Hang in there and keep me posted on your progress :)
luv,
LISA
jessy28
01-28-2005, 10:10 AM
Sub was not around when I got clean. I have actually heard good things about it. It has to be better than methadone. I am due on May 7th. It is our first. My husband and I are both ex-dope heads. How the powers on this earth brought us both to the point of being clean at the same time I have no idea. All I care about is we are here. We were both on heavy opiads for around five years. Whatever kind worked and kept us well for the day is what we used. We were both on a lot of methadone. I actually met him at the methadone clinic. I know that is wacked. We did a lot of heroin. I lived in Kentucky and did a lot of pills cuz there was no heroin. I have heard good things about sub and depending on the person do what ever works. The only thing is some things only work temporarily. But maybe you need some releif now and you will do the rest later. Enjoy your baby.
wannabeclean
01-28-2005, 10:41 AM
jessy28...congratulations, again. I'm sure you've heard this again and again, that a child changes your entire life. My daughter did exactly that, but also changed the way I think of life. There is no way to describe the feeling you and your dh are going feel when you first look at your baby....it is the most wonderous, joyous, beautiful feeling I've ever felt, and I feel it everytime I look at my daughter...you are so blessed... :angel:
I know I have so many other issues to deal with, but, yeah, right now I'm just enjoying life again, without the "street" opiates. I, too, would just take whatever I could get to get me through a day. It is an awful way to wake up everyday, and I don't miss it one bit. If you don't mind my asking, how long were you on the methodone, and how was it when you quit, did you taper? That's wonderful that you and your dh found eachother and got through it together. Hope you keep in touch...
kim
jessy28
01-29-2005, 12:27 PM
Wannabeclean,
You make me tear up just thinking about seeing our baby for the first time. I am so excited and scared at the same time. I am more excited and totally ready for yet another huge change that will come with the baby. I was on methadone twice. Once I was on 80 mg for like 9 months and I walked off the clinic. I did a lot of dope to do that. I was doing a lot of strong stuff and only maintaning.

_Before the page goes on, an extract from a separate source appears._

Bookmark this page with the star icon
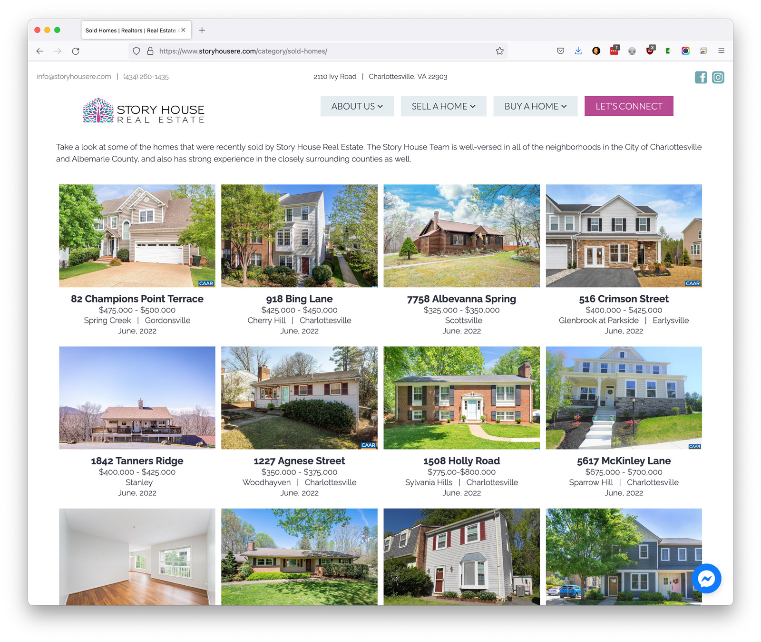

I have no idea what it is like to taper because i never did. I know that I tried to detox in a detox center a month later and left a day later when the pain kicked in. I decided to taper myself. I actually did somehow. Then I was on 200mg for over a year and a half. I landed in jail where they did not give me methadone or anything. You really don't want to know what that felt like. I thought I was dying. It hurt bad! It hurt bad and for a very exteded period of time. At the end of the physical w/d's it felt like I had been in a car accident and then had to relearn everyday things all over again. I slept for like 4 months straight and still felt not right. I do know people that tapered and it was not bad for them. The thing I gathered was the most important for them was patience. I felt the same as you. Relief from having to wake up every day and put my energy into keeping well. That was huge for me. You just get so drained from all that. With methadone or sub you don't have to worry about it for a while and can take a brake from your daily worries. I loved it. I did not love the way I felt like I was going to have to be on it for ever and could not stop anytime I wanted to. I did not like my detox. Good luck. Take a rest and worry about it later. Don't be in too much of a hurry.